Белова, без тени сомнения, я бы отнесла к этим вторым. Он был неудобен, неуживчив, он был бельмом на глазу, вокруг него, словно бабочки вокруг ночного фонаря, кружились разного рода сомнительные личности... Но ведь потому и летели на свет, потому и отогревались  в его одинокой, неустроенной, холостяцкой квартире, что он был одним из них — человеком со сломанной судьбой.

«А что вам нужно от меня?! // Любви, признания, совета? // Как будто миссия поэта // Не выключать ночами света // И ждать заблудших у огня...»

У Белова при жизни не вышло ни одной книги. Через 10 лет после смерти поэта его друзья, сохранившие архив Белова и память о нем, сумели издать небольшую книжечку — скромную, весьма непритязательную на вид. Зато в нее вошли лучшие стихи. Потом был небольшой коллективный сборник, подборки в журнале «Врата Сибири».
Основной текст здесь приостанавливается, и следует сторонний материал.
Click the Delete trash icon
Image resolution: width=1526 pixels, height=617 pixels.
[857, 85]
И вот теперь настал черед нашей книги. Мы собирали ее по крупицам Так называемая комиссия по сохранению творческого наследия поэта при ТГУ не захотела, без объяснения причин, поделиться с редакционным советом неизданными ранее стихами, полагая, по всей видимости, что «сохранить» означает — «спрятать» стихи от читателей. И что засекреченный Белов лучше сохранится в памяти народ­ной, чем Белов изданный. Или кому-то не дает покоя «право первой ночи»... Точнее, первой публикации. Приватизация поэта — весьма сомнительное дело...

И, тем не менее, книга состоялась. Поэт Андрей Маркиянов подарил  нам несколько автографов Владимира Белова, а Сергей Горбунов счел своим долгом передать издательскому коллективу две папки со стихами, пополнив сборник несколькими десятками ранее не публиковавшихся  произведений.
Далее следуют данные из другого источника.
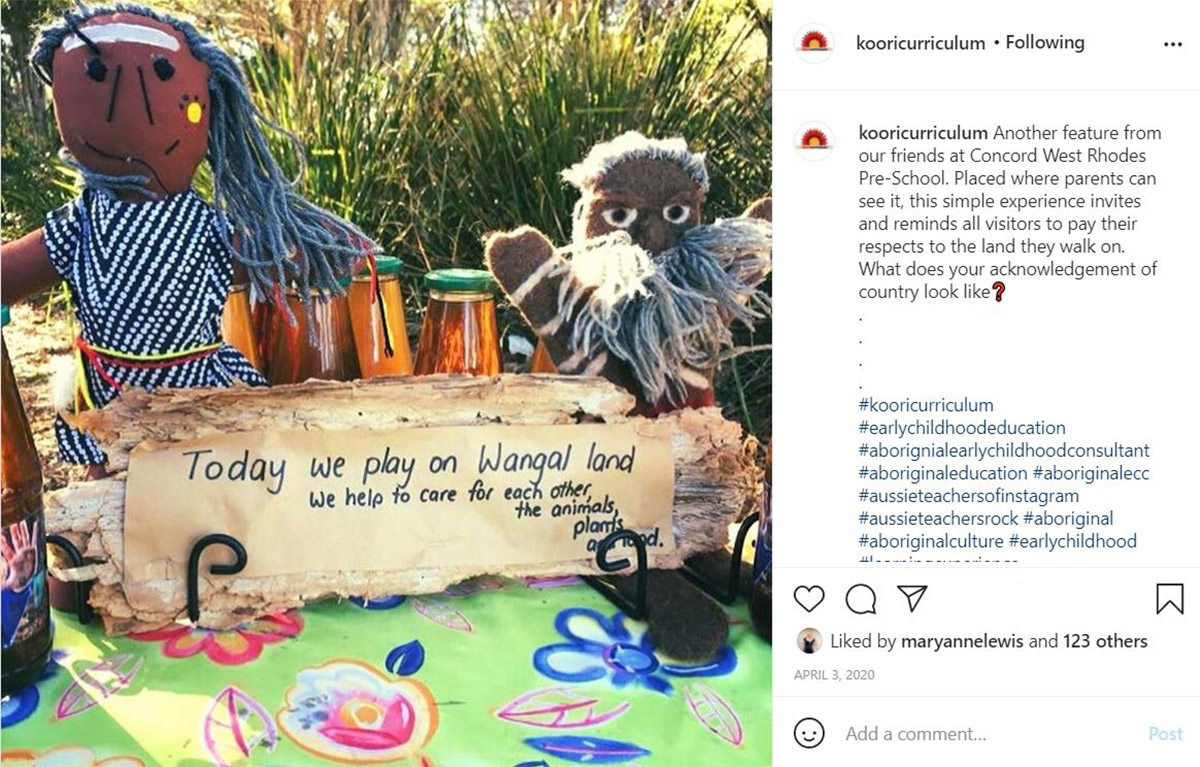The image size is (1200, 767).
Task: Click the Post comment button
Action: coord(1165,733)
Сам Горбунов иначе, как мистическим, свое посильное участие в издании книги не называет: «Мой телефон, — говорит он, — отключен уже несколько месяцев, и никто не может меня найти... А тут я по­являюсь, как Посланник, из воздуха — именно в тот момент, когда решился вопрос о книге. Значит, так надо — решили на небе...». Значит, так надо — решили в администрации Аромашевского района, где родился Белов, где в Новоберезовской средней школе есть музей его имени и ежегодно проводятся дни поэзии, посвященные памяти поэта, и нашли возможность выделить небольшую сумму на издание сборника стихов.

Не оскудеет земля Русская талантами, но и разбрасываться ими — грех. Забытый поэт возвращается. Будем надеяться, что навсегда.